» **REQUIREMENTS**: Count the lines in the records that contain the string "Select". Give only the number.

***** SUPPLIED INFORMATION

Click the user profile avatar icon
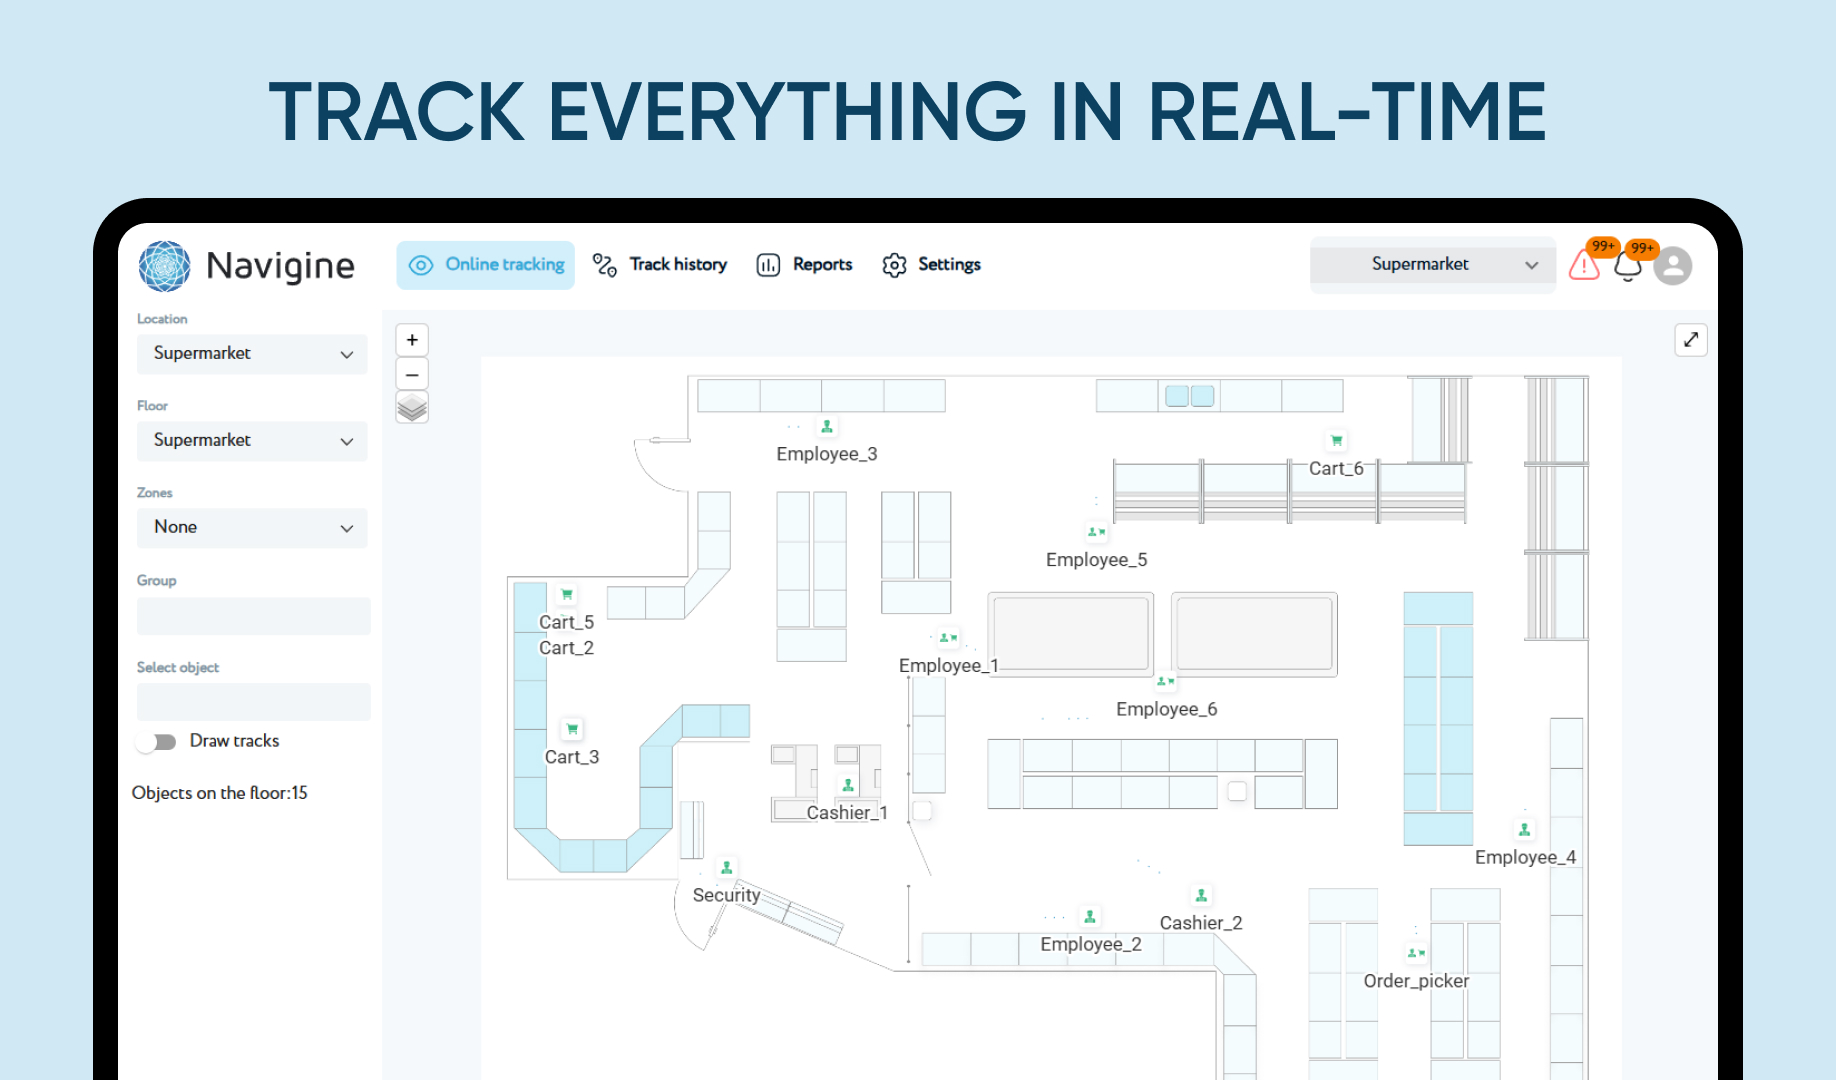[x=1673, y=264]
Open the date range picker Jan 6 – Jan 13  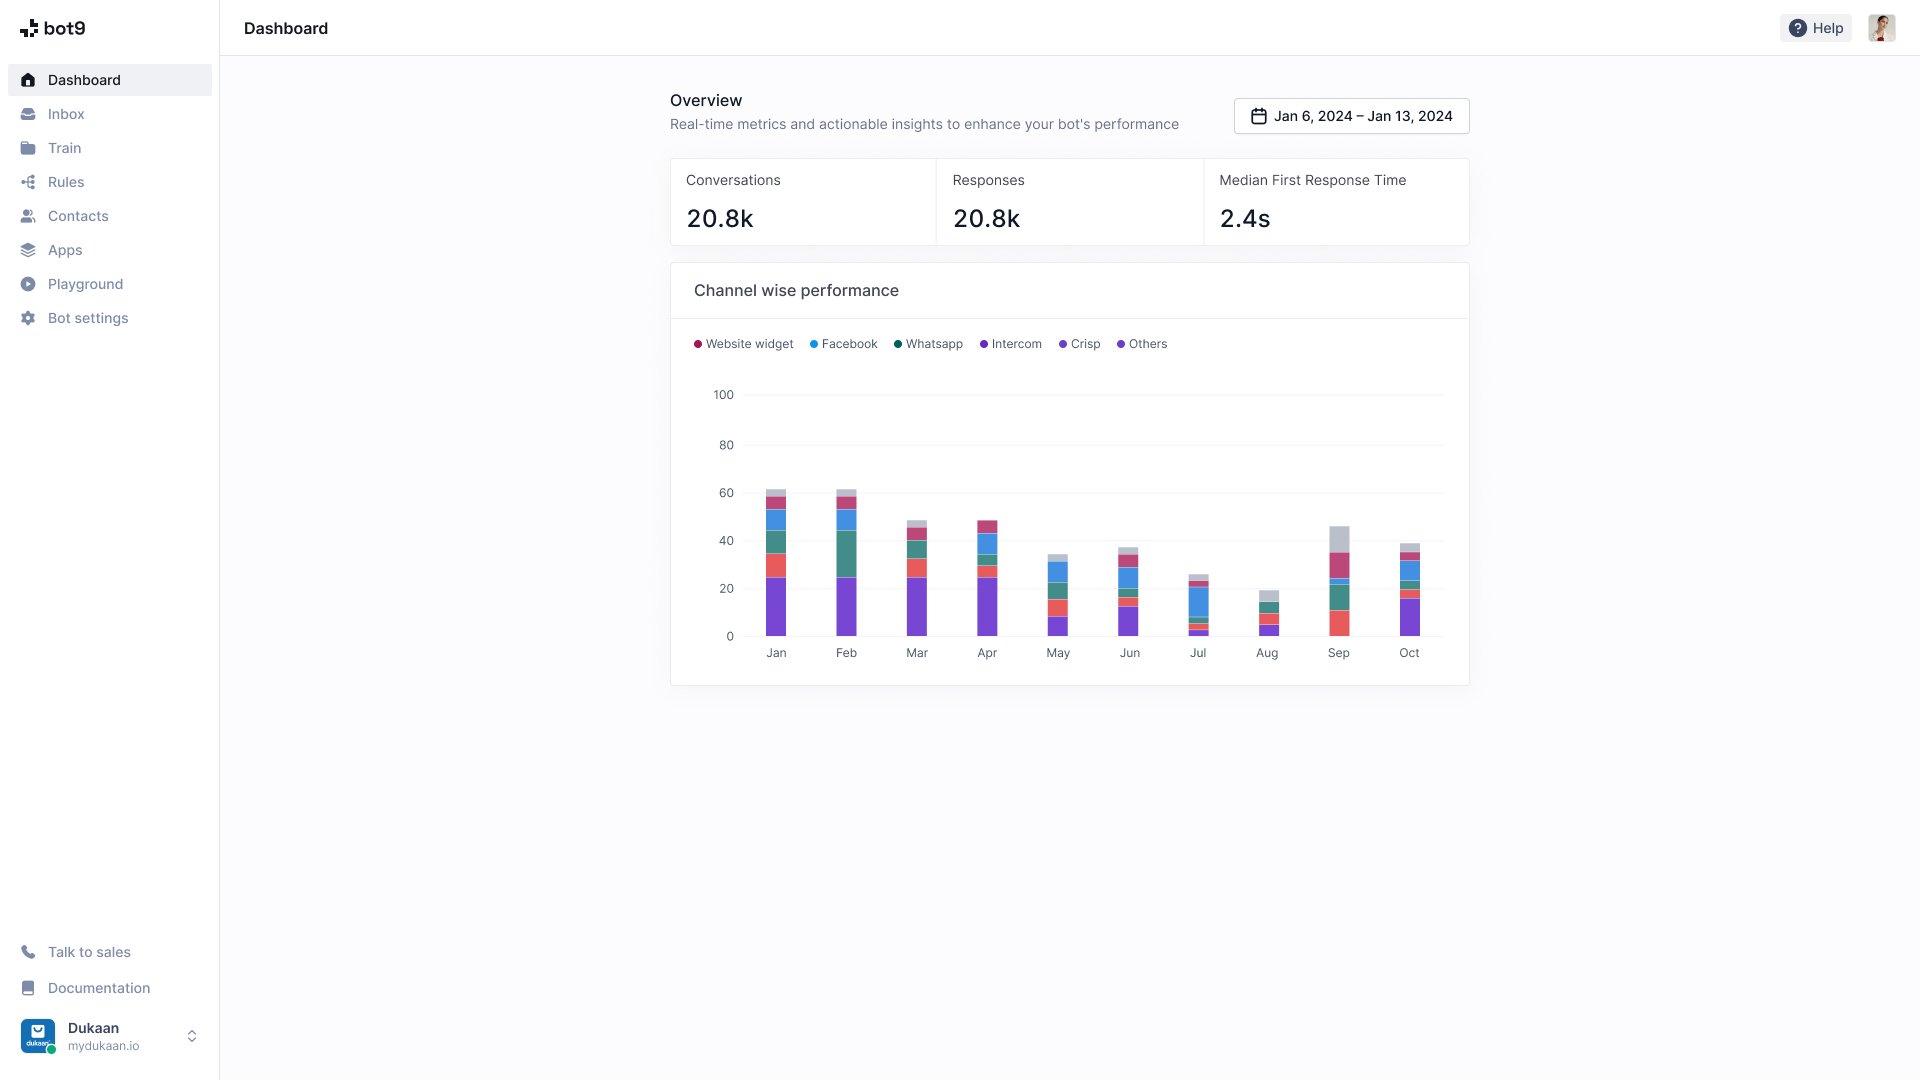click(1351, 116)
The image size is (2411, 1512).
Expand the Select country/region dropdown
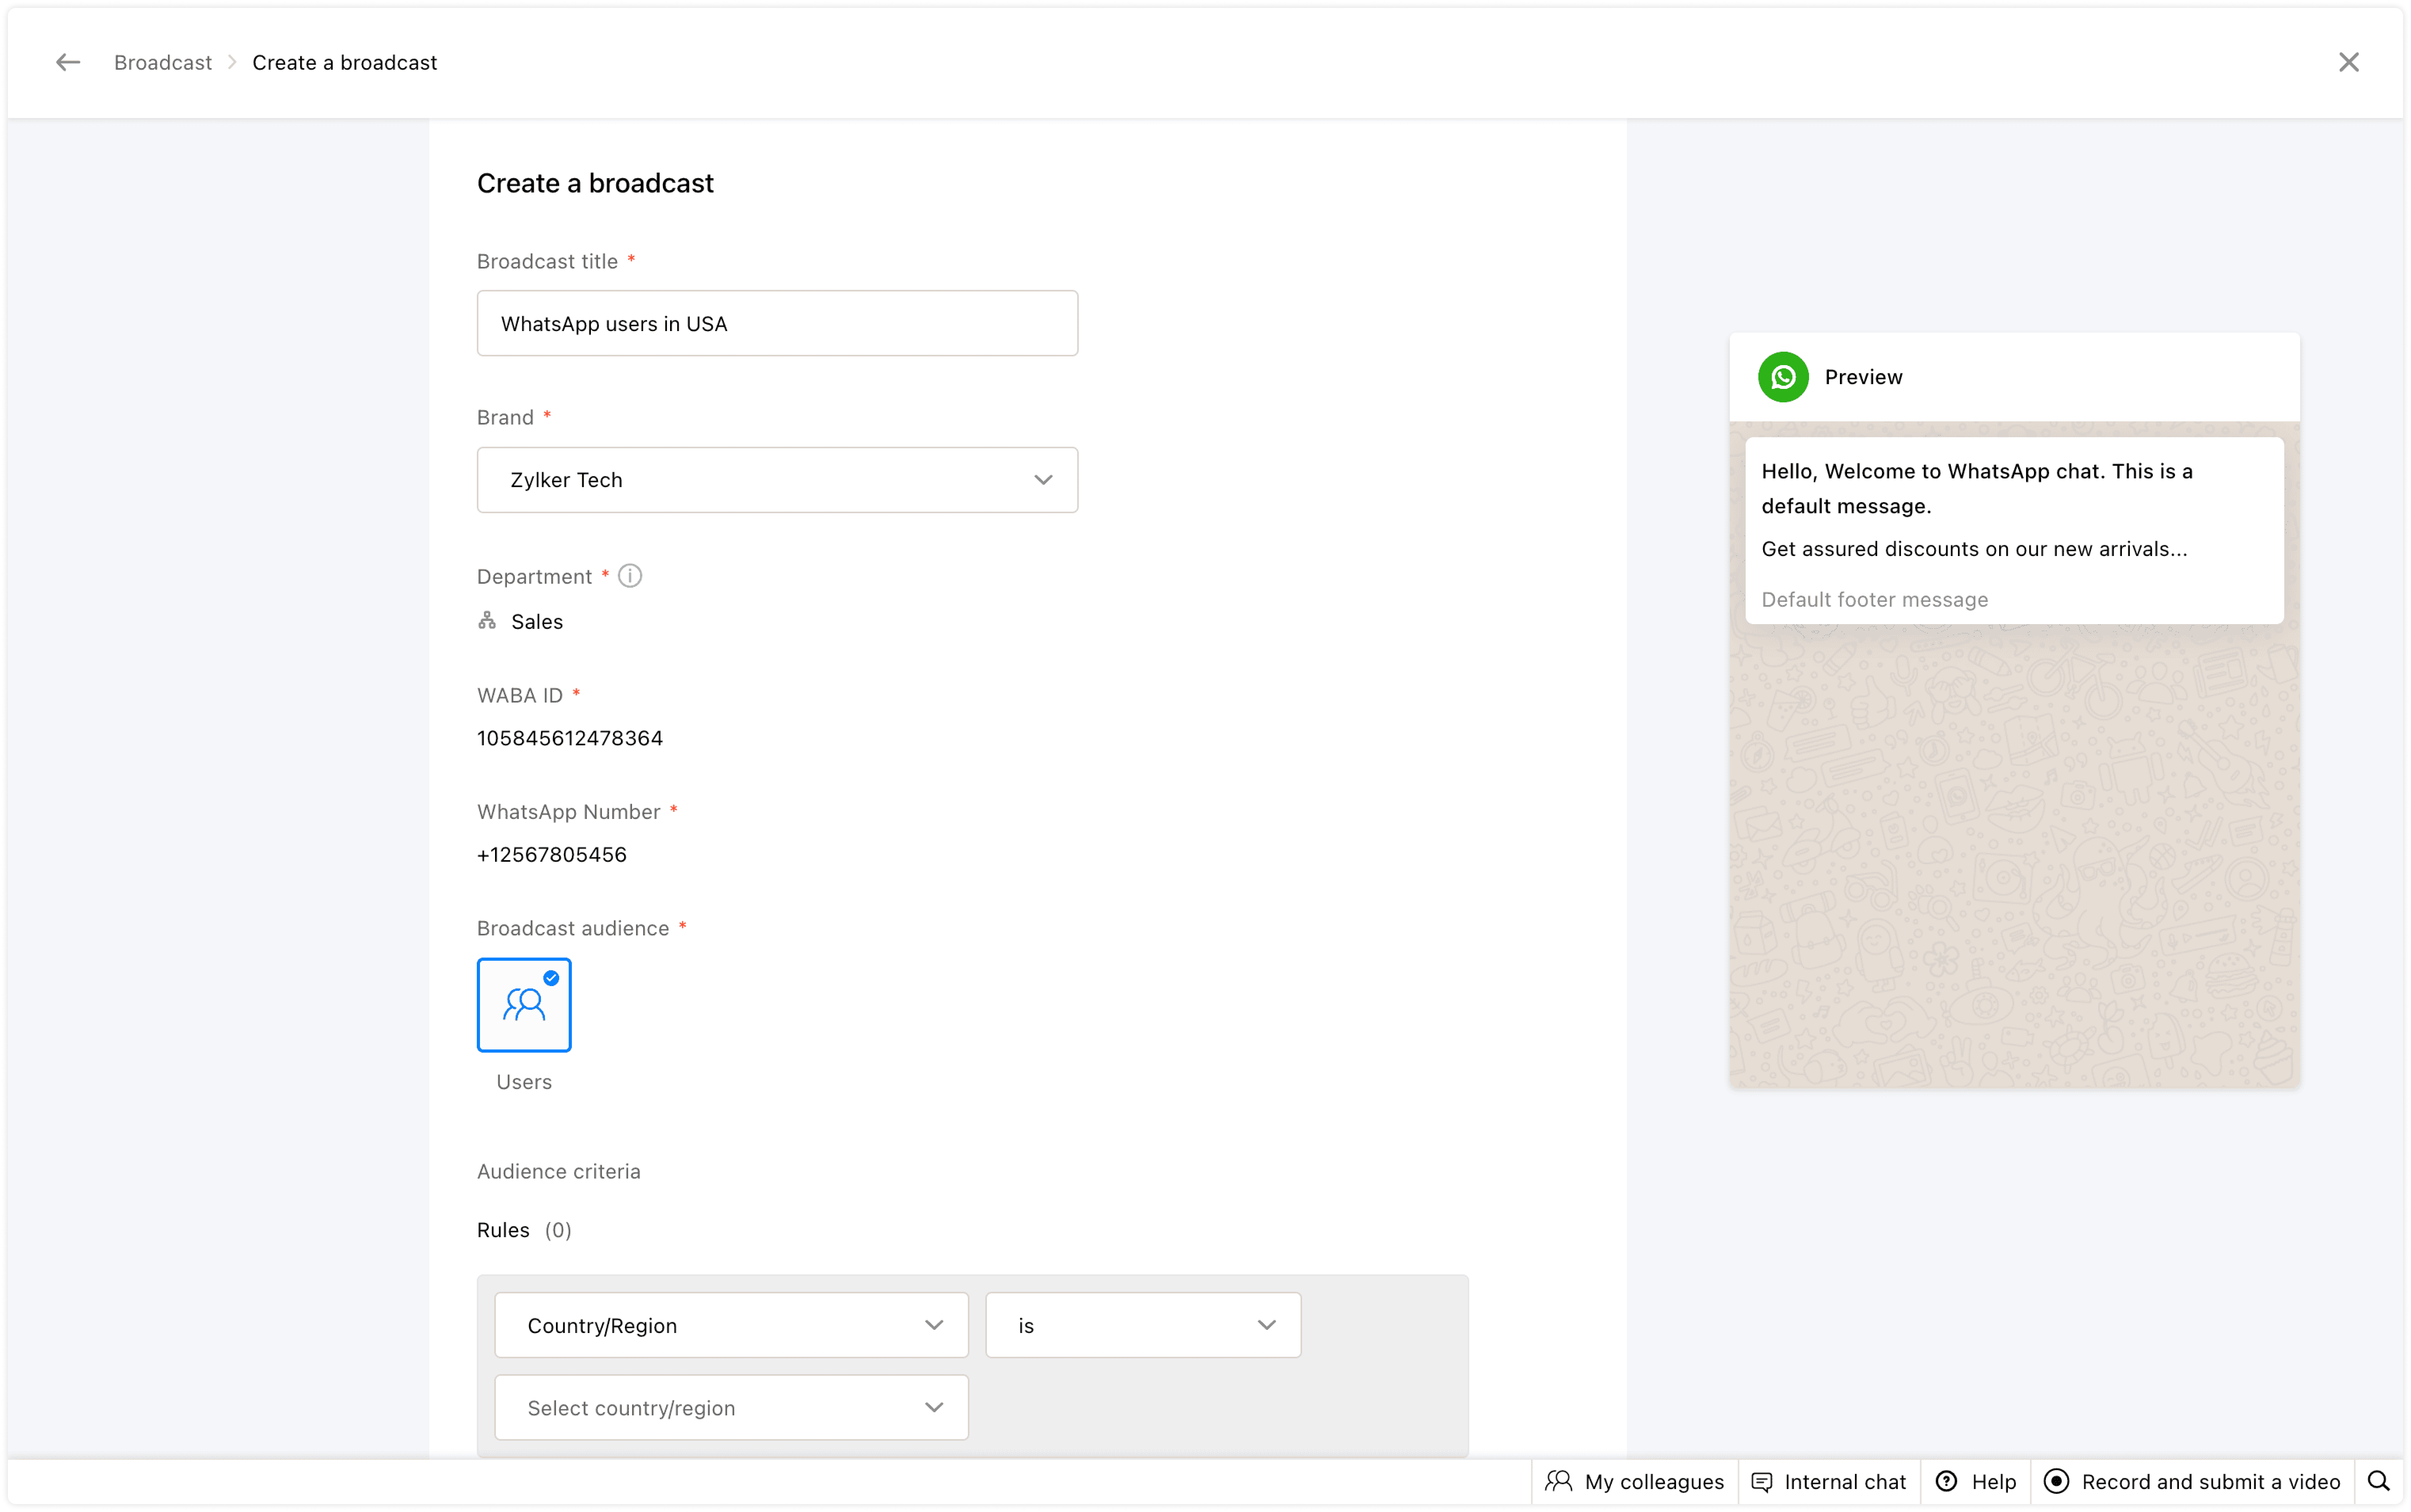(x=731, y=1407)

**********

» **TASK OUTPUT**: 1